Mi hija no llegó a conocer a su padre gracias a la intercesión del divino. El nuevo tranvía le regaló un viaje a la estación Una Vida Mejor. Aunque fue, en realidad, una mejor vida para nosotras. Martina apenas tendría un par de años, y como su padre ni caso le hacía, ella nunca lo llamó ni le echó de menos. Durante todos esos años, mientras la criaba sola, pensaba que eso había sido una suerte.
Con catorce o quince años, en plena adolescencia, un vecino de buena familia y ella se habían encaprichado. Yo no estaba muy conforme, pero Martina insistió tanto, que permití el noviazgo. El chico era educado, respetuoso, y se querían. Cuanto más tiempo pasaba, más parecía que el primer amor iba a ser el único. Pero a mitad de curso, mientras estaban en C.O.U., un compañero con el que había compartido clase desde la guardería vino a casa y me habló de sus sospechas. «Estoy seguro de que Augusto maltrata a Martina», dijo.
Con toda la delicadeza de la que pude hacer acopio, hablé con ella de manera serena pero firme. En ese momento, con lágrimas en sus preciosos ojos negros, se sinceró conmigo. Me contó los desplantes, las malas palabras, y los desprecios que su novio le dispensaba, a todas horas, desde hacía bastante tiempo. ¡No lo podía creer! ¡No me había dado cuenta! Hablamos largo y tendido varias veces, la aconsejé, lo razonó, hasta que entendió que lo que más le convenía era dejar la relación.
Sin embargo, más pronto que tarde, el chivato ocupó el nido vacío. Era aún de mejor familia que el anterior. No quería que estuviera triste, y transigí de nuevo. Todo parecía ir normal hasta que, a mitad del primer curso de carrera, soltó la bomba. Estaba embarazada, pero la noticia no venía sola: dejaba los estudios y se marchaba a vivir con él. No me dio opción, y su edad impedía que pudiera prohibírselo.

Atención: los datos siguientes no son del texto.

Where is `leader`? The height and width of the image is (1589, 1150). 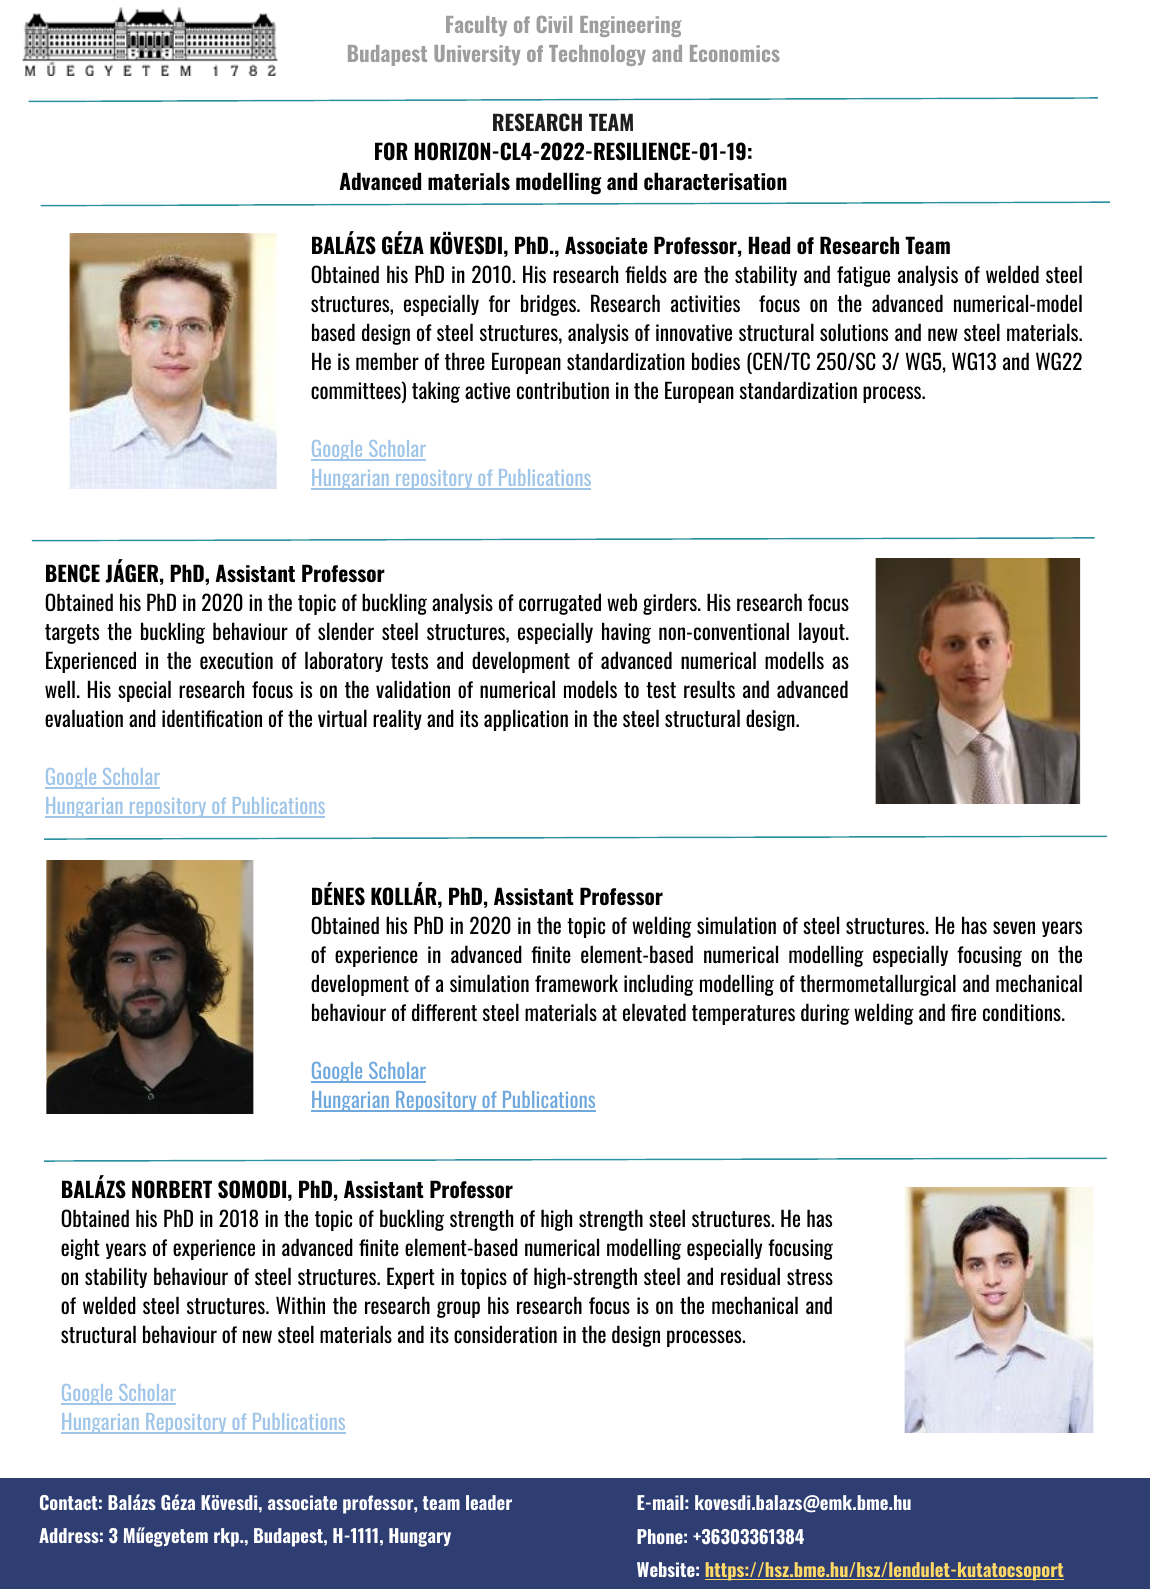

Manteníamos un contacto regular, aunque intentaba inmiscuirme lo menos posible en su vida. La sorpresa llegó en forma de llamada del hospital una madrugada. Recogí a mi hija y me la llevé a casa con dos costillas rotas, la cara hinchada, y a mi nieta con quemaduras en la espalda. ¡Otra vez no lo había visto venir! Y ella nada me había contado. El tiempo todo lo cura, y juntas, lo superamos.
Pero ¡ya me estoy poniendo vieja! Hoy, tras un descuido, he visto en el móvil de mi nieta cómo su novio le exige las claves de sus redes sociales. «¡Por Dios! ¿Qué hago mal?».